Have you ever referred a client to a trusted attorney? The attorney’s initial response is almost always the same: “Thank you very much, I appreciate the referral but I will need to run a conflict check before I can proceed.” Our legal system mandates that attorneys identify and disclose any conflicting interests they, or their law firm, may have between clients. Attorneys have a fiduciary relationship with their clients. They can find themselves in serious legal trouble by failing to research and disclose conflicts of interest.
Real estate agents also owe a fiduciary obligation to their clients. However, unlike the attorney example, their first reaction at the prospect of a new client is not to research a conflict check. They appreciate the referral, sometimes pay a referral fee, and move on to consummate the transaction and collect a commission. Often, there is no discussion surrounding the serious conflicting interests that occur when real estate brokerages represent both landlords and tenants
“Currently most commercial real estate firms, including the large national organizations, represent both landlords and tenants. They are referred to as dual-agency firms,” says Robert Chavez, founder and CEO of Guardian Commercial Realty. “While these firms actively market their services to tenants, the majority of their representation and upwards of 80 percent of their revenues come from landlord representation. This equates to billions of dollars annually. One has to wonder how a dual-agency firm can offer the highest standard of duty implied by law to both landlords and tenants — or sellers and buyers — when the interests of landlords and tenants are so diametrically opposed and such an enormous economic bias lies with the property owner.”
Smart Business learned more form Chavez about how tenants can find a real estate agent that will act with their best interests at heart.
Why the difference in behavior between the legal and brokerage communities regarding conflicts of interest?

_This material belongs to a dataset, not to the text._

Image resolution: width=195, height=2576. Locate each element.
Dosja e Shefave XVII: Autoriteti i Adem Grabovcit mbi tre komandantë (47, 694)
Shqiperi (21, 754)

Let’s start with the roots. Commercial real estate brokerage was founded in the late 1800s to facilitate property owners with the sale and leasing of buildings, property management, and other advisory services tailored to the property owner or landlord. The higher the lease rate or sales price, the higher the commission — so this relationship has worked very well for both the landlord and its broker over the years. Obviously the scenario does not bode so well for tenants and buyers.
How does this create a problem for tenants selecting a broker?
On one hand, dual agency firms pledge to property owners that they will negotiate and secure the highest rental rate or sales price with minimal concessions to a tenant or buyer. On the other hand, the same firm pledges to a tenant or buyer that it will negotiate the lowest possible rent or sales price and highest concession packages. This is just the tip of the iceberg, as there is much to negotiate with regard to mitigating risk, operating expenses, tax responsibilities, etc. Given the standard of care mandated by a fiduciary relationship, it is surprising that this scenario even exists.
Add to the mix that the nation’s largest dual agency firms are publicly traded. They are under tremendous pressure from Wall Street to show profits. When they do not, stock values generally plummet. Many of the agents also have retirement savings tied to the value of their companies stock. Now consider that much of the firms’ revenue come from commissions, and commissions are only paid once transactions culminate. This creates an environment where an agent can be pressured to conclude a transaction before negotiations have matured. Not exactly what the framers of fiduciary duty had in mind.
Do these dual agency firms acknowledge the conflict of interest?
The dual agency firms are certainly aware of this potential for conflict. One firm has even published in its annual report that ‘the failure or inability of the Firm to identify, disclose and resolve potential conflicts of interest in a significant situation could have a material adverse effect.’ Dual agency firms claim to compartmentalize their practice groups so as to act independently and avoid or minimize conflicts. Notwithstanding, their profits all flow to the same corporate entity for review and consideration by Wall Street.
So how does a commercial tenant or buyer of commercial real estate seeking expert assistance select a broker that will represent its best interests?
Real estate contracts are among the most expensive and long-term commitments most tenants will ever make. One mistake in this arena can cripple an organization for many years to come. Fortunately for the tenant or buyer, commercial brokerage firms known as ‘exclusive tenant brokerages’ have evolved. These firms distinguish themselves from their industry counterparts by electing not to lease, manage or own commercial real estate. True tenant brokerages only represent parties seeking to lease or purchase real estate for their own use. They develop specialty practices and focus their scope of services toward representing their clients’ best interest and never wear two hats.
Astute tenants take their diligence a step further and make certain to interview several tenant brokerages. They are boutique entities with many subtle and material differences. It is important to understand their area of expertise and know if the broker working on your account has the experience and time to professionally service your specific needs.